To bring some order to the data management chaos, IBM this week announced that it is adding a data catalog and additional data refining capabilities to the IBM Watson Data Platform. Rob Thomas, general manager for IBM Analytics, says for the first time, IT organizations can now make use of the IBM public cloud to manage data wherever it resides. The basic idea is to enable organizations to allow end users to self-service their own data needs using a catalog that in terms of design is similar to how end users navigate a music service such as Spotify, says Thomas. The existence of that catalog, adds Thomas, also serves to impose an information architecture (IA) on how data is then managed.
“I keep saying that you can’t have AI without IA,” says Thomas.
IBM this week demonstrated how the Data Catalog it has developed can pull metadata from across the enterprise to enforce compliance policies, and how an Analytics Engine that is now generally available makes it possible to separate how data gets analyzed from where it is physically stored.

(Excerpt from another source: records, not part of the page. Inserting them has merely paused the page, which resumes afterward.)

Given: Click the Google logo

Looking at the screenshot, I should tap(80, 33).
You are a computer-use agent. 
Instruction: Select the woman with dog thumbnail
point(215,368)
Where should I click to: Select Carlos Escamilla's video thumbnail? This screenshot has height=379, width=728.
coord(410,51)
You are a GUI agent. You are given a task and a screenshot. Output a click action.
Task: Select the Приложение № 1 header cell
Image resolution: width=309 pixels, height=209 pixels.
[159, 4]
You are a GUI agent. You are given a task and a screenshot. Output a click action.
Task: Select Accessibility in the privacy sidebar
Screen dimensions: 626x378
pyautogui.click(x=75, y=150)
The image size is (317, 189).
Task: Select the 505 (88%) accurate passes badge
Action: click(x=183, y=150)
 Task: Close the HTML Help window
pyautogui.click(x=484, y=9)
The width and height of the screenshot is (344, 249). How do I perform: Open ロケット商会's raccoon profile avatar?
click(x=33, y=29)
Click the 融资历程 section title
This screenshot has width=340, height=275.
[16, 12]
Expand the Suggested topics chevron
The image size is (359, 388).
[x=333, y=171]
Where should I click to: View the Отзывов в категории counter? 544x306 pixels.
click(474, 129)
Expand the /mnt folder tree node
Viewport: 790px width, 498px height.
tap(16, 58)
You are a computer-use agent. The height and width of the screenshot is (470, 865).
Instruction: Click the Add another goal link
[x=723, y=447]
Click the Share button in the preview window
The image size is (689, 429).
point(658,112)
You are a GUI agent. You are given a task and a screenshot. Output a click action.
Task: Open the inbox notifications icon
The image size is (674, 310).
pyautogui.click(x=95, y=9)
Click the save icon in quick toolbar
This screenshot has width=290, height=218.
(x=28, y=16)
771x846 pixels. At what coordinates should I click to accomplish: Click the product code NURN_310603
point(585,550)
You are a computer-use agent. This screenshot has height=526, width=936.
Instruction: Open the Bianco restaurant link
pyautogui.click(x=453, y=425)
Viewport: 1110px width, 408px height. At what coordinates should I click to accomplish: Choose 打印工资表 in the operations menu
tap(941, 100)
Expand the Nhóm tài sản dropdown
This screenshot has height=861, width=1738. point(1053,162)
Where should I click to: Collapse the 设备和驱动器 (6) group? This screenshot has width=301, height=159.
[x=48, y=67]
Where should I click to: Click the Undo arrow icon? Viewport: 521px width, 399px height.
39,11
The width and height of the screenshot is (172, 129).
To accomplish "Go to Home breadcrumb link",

Rather than trying to build their own data catalog, IBM is essentially making the case for using a catalog that it built specifically to address data management and governance. In many ways, the IBM data catalog capability is similar to hiring a housekeeping service to help clean up a mess after a hoarder has been randomly storing various things for years. The only difference is that the IBM Watson Data Platform not only helps clean up the mess, it also helps prevent that mess from ever coming back.